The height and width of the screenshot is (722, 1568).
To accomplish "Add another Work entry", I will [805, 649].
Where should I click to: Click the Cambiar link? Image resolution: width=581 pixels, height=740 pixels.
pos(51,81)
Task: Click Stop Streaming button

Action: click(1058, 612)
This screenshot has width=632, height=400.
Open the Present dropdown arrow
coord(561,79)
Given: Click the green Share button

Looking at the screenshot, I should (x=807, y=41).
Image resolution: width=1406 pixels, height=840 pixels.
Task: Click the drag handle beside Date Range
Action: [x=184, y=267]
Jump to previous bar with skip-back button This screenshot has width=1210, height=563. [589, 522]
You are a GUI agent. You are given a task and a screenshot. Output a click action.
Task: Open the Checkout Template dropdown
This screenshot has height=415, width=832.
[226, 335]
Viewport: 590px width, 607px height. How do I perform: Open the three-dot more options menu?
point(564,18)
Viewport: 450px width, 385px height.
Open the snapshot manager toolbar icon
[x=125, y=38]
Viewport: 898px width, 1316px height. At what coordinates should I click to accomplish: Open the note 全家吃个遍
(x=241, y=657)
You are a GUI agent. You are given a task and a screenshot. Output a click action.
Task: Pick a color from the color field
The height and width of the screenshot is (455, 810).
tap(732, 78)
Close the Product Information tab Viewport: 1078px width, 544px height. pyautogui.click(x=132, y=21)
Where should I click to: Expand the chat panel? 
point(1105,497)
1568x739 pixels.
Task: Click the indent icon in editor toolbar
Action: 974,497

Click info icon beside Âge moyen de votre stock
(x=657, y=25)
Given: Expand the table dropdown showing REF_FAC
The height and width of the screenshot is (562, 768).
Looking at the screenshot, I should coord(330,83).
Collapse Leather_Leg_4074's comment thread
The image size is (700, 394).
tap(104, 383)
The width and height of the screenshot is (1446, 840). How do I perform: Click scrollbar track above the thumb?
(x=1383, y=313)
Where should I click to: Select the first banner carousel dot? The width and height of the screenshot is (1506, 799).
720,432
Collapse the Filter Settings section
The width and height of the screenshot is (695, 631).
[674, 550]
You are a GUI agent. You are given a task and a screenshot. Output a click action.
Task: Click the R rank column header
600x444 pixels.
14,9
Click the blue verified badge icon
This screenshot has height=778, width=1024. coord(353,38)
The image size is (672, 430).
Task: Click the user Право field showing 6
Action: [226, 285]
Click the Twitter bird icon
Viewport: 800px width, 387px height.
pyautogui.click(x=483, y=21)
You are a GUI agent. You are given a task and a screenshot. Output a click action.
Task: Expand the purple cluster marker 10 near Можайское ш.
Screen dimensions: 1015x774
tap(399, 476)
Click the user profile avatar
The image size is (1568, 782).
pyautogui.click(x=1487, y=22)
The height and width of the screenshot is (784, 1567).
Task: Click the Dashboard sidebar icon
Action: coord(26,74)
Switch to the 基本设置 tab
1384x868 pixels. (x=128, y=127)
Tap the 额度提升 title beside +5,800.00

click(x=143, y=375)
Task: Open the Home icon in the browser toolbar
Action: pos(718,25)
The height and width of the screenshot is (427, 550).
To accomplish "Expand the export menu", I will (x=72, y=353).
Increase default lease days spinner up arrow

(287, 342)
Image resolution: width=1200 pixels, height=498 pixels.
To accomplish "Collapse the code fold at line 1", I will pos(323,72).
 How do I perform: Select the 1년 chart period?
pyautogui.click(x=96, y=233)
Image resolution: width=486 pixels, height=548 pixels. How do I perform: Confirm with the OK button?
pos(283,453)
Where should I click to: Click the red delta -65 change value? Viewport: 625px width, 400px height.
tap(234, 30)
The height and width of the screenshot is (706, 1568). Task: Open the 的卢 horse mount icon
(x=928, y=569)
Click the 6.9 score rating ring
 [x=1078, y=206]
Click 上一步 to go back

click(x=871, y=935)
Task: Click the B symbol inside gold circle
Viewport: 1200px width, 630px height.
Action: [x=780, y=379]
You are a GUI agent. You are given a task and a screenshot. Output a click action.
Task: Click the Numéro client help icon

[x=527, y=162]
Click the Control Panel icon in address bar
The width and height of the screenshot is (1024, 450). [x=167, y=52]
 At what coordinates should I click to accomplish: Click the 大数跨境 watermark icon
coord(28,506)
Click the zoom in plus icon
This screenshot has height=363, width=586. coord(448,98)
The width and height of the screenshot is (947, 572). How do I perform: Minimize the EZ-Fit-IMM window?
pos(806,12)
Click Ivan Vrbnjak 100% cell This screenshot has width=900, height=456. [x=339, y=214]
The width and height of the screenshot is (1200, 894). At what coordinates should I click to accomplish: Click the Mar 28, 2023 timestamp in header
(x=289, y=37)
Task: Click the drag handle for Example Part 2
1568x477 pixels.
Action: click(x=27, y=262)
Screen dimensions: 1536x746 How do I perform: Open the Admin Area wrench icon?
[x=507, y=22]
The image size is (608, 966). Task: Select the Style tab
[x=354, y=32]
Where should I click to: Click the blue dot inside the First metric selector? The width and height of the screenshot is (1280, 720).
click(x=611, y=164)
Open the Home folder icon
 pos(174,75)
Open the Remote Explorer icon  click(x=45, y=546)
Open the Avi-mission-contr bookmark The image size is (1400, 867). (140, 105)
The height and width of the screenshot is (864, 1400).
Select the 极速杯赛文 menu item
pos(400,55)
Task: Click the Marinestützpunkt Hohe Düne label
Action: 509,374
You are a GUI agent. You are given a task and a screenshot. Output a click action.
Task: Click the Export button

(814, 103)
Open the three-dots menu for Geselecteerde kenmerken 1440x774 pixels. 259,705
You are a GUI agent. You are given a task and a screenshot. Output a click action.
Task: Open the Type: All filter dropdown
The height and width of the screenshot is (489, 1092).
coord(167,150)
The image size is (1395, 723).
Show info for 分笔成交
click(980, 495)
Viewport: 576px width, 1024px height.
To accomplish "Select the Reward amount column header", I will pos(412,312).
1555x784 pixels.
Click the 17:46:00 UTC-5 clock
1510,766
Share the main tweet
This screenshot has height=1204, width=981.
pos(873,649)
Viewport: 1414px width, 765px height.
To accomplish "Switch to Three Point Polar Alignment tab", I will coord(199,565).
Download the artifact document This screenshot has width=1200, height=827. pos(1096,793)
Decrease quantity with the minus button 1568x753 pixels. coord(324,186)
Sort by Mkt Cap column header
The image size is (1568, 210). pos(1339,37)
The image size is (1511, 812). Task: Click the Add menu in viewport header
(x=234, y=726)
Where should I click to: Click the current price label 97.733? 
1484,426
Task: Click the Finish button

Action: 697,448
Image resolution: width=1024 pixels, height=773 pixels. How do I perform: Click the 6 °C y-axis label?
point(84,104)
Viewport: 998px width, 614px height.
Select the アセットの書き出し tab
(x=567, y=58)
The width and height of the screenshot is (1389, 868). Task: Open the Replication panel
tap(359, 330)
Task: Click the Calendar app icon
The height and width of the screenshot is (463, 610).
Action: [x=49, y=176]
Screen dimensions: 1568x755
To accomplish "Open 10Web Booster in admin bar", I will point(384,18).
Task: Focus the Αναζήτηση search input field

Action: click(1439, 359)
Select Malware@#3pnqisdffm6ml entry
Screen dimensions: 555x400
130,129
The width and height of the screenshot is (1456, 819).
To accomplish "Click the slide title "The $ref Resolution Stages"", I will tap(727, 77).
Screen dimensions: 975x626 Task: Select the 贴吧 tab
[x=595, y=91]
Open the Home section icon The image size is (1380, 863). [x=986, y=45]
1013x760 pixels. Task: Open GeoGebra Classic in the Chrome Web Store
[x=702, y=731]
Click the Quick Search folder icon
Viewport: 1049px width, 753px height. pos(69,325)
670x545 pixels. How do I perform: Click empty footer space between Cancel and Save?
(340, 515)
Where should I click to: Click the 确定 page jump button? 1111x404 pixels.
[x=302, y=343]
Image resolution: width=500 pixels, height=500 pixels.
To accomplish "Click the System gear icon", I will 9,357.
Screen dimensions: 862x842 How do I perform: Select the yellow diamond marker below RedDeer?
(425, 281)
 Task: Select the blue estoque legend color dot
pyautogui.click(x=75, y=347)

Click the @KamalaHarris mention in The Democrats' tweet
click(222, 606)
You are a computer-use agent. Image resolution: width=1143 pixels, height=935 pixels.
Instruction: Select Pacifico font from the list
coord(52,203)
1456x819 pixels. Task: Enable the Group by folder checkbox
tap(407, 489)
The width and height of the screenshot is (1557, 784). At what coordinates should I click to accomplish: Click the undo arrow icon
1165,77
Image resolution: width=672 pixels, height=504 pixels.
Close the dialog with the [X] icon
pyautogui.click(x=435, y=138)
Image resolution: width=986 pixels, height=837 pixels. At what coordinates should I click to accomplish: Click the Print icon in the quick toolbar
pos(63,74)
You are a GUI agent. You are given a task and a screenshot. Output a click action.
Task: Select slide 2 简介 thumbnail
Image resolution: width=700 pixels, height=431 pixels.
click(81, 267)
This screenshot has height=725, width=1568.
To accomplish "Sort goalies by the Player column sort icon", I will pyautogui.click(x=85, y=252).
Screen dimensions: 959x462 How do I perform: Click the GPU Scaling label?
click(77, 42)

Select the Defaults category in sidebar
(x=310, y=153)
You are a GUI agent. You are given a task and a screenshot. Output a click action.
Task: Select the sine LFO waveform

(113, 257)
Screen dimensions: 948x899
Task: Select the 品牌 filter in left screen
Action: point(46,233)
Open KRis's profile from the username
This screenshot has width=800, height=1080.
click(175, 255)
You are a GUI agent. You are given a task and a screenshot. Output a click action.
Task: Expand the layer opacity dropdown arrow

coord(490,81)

--------------------

[DIRECTIONS]:
Starting at the line with "Given: Click the green Share button" and ending at the line with "Close the Product", print each line of the listing above exactly, with no other lines.

[COMPLETED TASK]:
Given: Click the green Share button

Looking at the screenshot, I should (x=807, y=41).
Image resolution: width=1406 pixels, height=840 pixels.
Task: Click the drag handle beside Date Range
Action: [x=184, y=267]
Jump to previous bar with skip-back button This screenshot has width=1210, height=563. [589, 522]
You are a GUI agent. You are given a task and a screenshot. Output a click action.
Task: Open the Checkout Template dropdown
This screenshot has height=415, width=832.
[226, 335]
Viewport: 590px width, 607px height. How do I perform: Open the three-dot more options menu?
point(564,18)
Viewport: 450px width, 385px height.
Open the snapshot manager toolbar icon
[x=125, y=38]
Viewport: 898px width, 1316px height. At what coordinates should I click to accomplish: Open the note 全家吃个遍
(x=241, y=657)
You are a GUI agent. You are given a task and a screenshot. Output a click action.
Task: Pick a color from the color field
The height and width of the screenshot is (455, 810).
tap(732, 78)
Close the Product Information tab Viewport: 1078px width, 544px height. pyautogui.click(x=132, y=21)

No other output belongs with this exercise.